Finished Product Design Affects Cost
In addition to above mentioned, pay attention to following points can further save costs.
§Wall thickness
Optimizing wall thickness distribution can impact raw material costs and save production time.
§ Mold
Double-sided mold can reduce number of splits.
§Tolerance
Excessively demanding tolerances will increase product failure rates and quality management costs.
§Raw material
Use low-deformation polymers to reduce warping and deformation problems (such as adding an appropriate amount of minerals to glass fiber materials), choosing fast-setting or fast-curing raw materials can reduce molding cycles and cooling time.

 

Cost comparison by each step of production
When an injection molded part comes out of injection machine, it should be ready for assembly immediately without any additional handling. If post-processing is required, the overall plastic cost can often equal metal cost.

 

Design determines production cost
Increased wall thickness does not always increase strength, but means increased production and raw material costs.
Semi-crystalline thermoplastics shrink considerably when solidified. During holding phase, this shrinkage must be compensated by continuous molten feed. Holding time per mm of wall thickness is approximately:
§ Delrin: 8 seconds
§ Non-reinforced polyamide 66: 4-5 seconds
§ Reinforced polyamide 66: 2-3 sec (for up to 3mm wall thickness)
Typical Application Examples
In contrast to metal designs that must be machined and often pass through many assembly steps to complete a single part, plastic processing technologies offer considerable cost-saving opportunities.

 

In Fig. 3, traction bar, spring, sawtooth, buckle and bearing are all injection molded at one time. Same metal design requires no less than 5 separate components to assemble and requires lubrication when shaft connects to piston.
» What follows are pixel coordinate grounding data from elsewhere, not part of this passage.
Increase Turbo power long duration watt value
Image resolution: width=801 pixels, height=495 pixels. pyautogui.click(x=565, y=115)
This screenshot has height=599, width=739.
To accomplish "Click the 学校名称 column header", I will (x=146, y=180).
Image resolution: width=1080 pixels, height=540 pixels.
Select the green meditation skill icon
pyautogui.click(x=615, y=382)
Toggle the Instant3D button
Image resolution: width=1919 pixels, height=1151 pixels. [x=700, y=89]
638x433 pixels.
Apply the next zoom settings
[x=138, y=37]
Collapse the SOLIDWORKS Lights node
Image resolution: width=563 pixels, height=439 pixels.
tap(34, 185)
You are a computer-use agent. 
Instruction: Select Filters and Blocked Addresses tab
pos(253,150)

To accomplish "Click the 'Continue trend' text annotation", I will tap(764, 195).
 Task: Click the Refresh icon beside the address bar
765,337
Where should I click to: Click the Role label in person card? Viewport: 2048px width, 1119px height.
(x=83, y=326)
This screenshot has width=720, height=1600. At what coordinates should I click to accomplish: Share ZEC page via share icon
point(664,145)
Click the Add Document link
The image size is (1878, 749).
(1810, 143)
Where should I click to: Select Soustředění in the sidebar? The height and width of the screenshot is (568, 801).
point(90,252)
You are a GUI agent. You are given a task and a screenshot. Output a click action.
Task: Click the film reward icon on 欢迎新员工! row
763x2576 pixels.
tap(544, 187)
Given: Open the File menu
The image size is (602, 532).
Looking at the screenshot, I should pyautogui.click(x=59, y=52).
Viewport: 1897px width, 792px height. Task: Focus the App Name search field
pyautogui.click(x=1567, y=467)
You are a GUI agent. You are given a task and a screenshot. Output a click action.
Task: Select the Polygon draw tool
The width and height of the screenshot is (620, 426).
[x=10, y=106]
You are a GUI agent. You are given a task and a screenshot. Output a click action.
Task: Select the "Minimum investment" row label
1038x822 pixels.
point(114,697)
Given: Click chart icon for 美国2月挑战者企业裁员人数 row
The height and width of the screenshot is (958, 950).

In fact, use of polyoxymethylene resin in this link can eliminate need for additional lubricants.

 

In design of cable buckle shown in Figure 4, buckle is combined with design of living joint, which reduces production cost and makes assembly easier. If a relatively brittle material is used, another buckle can be used to replace joint. Hinge design can be.

 

During design process, it is necessary for designer to specify design of cavity. He decides on ejector and number of mold movable blocks required. Through ingenious arrangement, core can be used to replace movable block.